___ MATERIAL PROVIDED ___
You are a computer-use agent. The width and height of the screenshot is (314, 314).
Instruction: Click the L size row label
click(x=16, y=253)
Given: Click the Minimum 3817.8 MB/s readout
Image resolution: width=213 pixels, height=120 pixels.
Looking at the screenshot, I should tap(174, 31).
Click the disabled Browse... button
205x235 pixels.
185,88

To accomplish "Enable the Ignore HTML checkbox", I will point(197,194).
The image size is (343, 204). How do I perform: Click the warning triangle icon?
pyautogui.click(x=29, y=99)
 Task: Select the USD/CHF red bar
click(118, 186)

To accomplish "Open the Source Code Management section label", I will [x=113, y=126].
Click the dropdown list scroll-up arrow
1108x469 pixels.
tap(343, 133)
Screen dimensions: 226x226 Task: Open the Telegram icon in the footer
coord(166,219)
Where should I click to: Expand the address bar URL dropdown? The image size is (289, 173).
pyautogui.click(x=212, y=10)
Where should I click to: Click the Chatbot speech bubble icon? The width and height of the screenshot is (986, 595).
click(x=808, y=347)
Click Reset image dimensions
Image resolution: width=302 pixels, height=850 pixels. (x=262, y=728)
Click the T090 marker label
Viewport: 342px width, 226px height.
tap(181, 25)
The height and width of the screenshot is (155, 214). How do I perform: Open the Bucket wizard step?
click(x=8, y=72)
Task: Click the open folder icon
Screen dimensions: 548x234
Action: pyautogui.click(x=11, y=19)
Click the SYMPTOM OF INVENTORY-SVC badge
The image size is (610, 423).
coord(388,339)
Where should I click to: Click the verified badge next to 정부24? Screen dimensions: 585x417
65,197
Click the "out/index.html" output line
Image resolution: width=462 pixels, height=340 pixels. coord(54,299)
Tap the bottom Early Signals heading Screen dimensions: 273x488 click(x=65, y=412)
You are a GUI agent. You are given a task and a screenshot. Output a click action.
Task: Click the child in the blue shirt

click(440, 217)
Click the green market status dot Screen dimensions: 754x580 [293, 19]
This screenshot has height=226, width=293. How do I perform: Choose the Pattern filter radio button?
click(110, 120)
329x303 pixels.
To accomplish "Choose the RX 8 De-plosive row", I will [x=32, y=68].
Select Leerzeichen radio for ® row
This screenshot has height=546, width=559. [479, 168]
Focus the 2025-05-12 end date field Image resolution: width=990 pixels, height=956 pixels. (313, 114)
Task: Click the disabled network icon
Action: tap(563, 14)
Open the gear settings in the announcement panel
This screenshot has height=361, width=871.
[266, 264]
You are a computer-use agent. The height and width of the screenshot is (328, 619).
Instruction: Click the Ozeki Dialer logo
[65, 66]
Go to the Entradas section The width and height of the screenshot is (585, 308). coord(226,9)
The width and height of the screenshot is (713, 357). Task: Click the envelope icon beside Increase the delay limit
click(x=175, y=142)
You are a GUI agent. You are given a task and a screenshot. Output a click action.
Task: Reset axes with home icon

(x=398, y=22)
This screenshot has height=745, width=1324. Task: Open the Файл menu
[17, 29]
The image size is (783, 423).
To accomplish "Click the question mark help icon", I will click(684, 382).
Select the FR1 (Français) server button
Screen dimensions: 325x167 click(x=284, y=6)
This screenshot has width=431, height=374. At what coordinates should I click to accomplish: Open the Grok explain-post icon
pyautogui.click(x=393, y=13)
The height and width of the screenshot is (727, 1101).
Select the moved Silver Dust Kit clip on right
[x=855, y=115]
___
• [REQUIREMENT]: Each record is to be repeated word for word, with none skipped.

• [RESPONSE AREA]:
You are a computer-use agent. The width and height of the screenshot is (314, 314).
Instruction: Click the L size row label
click(x=16, y=253)
Given: Click the Minimum 3817.8 MB/s readout
Image resolution: width=213 pixels, height=120 pixels.
Looking at the screenshot, I should tap(174, 31).
Click the disabled Browse... button
205x235 pixels.
185,88

To accomplish "Enable the Ignore HTML checkbox", I will point(197,194).
The image size is (343, 204). How do I perform: Click the warning triangle icon?
pyautogui.click(x=29, y=99)
 Task: Select the USD/CHF red bar
click(118, 186)

To accomplish "Open the Source Code Management section label", I will [x=113, y=126].
Click the dropdown list scroll-up arrow
1108x469 pixels.
tap(343, 133)
Screen dimensions: 226x226 Task: Open the Telegram icon in the footer
coord(166,219)
Where should I click to: Expand the address bar URL dropdown? The image size is (289, 173).
pyautogui.click(x=212, y=10)
Where should I click to: Click the Chatbot speech bubble icon? The width and height of the screenshot is (986, 595).
click(x=808, y=347)
Click Reset image dimensions
Image resolution: width=302 pixels, height=850 pixels. (x=262, y=728)
Click the T090 marker label
Viewport: 342px width, 226px height.
tap(181, 25)
The height and width of the screenshot is (155, 214). How do I perform: Open the Bucket wizard step?
click(x=8, y=72)
Task: Click the open folder icon
Screen dimensions: 548x234
Action: pyautogui.click(x=11, y=19)
Click the SYMPTOM OF INVENTORY-SVC badge
The image size is (610, 423).
coord(388,339)
Where should I click to: Click the verified badge next to 정부24? Screen dimensions: 585x417
65,197
Click the "out/index.html" output line
Image resolution: width=462 pixels, height=340 pixels. coord(54,299)
Tap the bottom Early Signals heading Screen dimensions: 273x488 click(x=65, y=412)
You are a GUI agent. You are given a task and a screenshot. Output a click action.
Task: Click the child in the blue shirt

click(440, 217)
Click the green market status dot Screen dimensions: 754x580 [293, 19]
This screenshot has height=226, width=293. How do I perform: Choose the Pattern filter radio button?
click(110, 120)
329x303 pixels.
To accomplish "Choose the RX 8 De-plosive row", I will [x=32, y=68].
Select Leerzeichen radio for ® row
This screenshot has height=546, width=559. [479, 168]
Focus the 2025-05-12 end date field Image resolution: width=990 pixels, height=956 pixels. (313, 114)
Task: Click the disabled network icon
Action: tap(563, 14)
Open the gear settings in the announcement panel
This screenshot has height=361, width=871.
[266, 264]
You are a computer-use agent. The height and width of the screenshot is (328, 619).
Instruction: Click the Ozeki Dialer logo
[65, 66]
Go to the Entradas section The width and height of the screenshot is (585, 308). coord(226,9)
The width and height of the screenshot is (713, 357). Task: Click the envelope icon beside Increase the delay limit
click(x=175, y=142)
You are a GUI agent. You are given a task and a screenshot. Output a click action.
Task: Reset axes with home icon

(x=398, y=22)
This screenshot has height=745, width=1324. Task: Open the Файл menu
[17, 29]
The image size is (783, 423).
To accomplish "Click the question mark help icon", I will click(684, 382).
Select the FR1 (Français) server button
Screen dimensions: 325x167 click(x=284, y=6)
This screenshot has width=431, height=374. At what coordinates should I click to accomplish: Open the Grok explain-post icon
pyautogui.click(x=393, y=13)
The height and width of the screenshot is (727, 1101).
Select the moved Silver Dust Kit clip on right
[x=855, y=115]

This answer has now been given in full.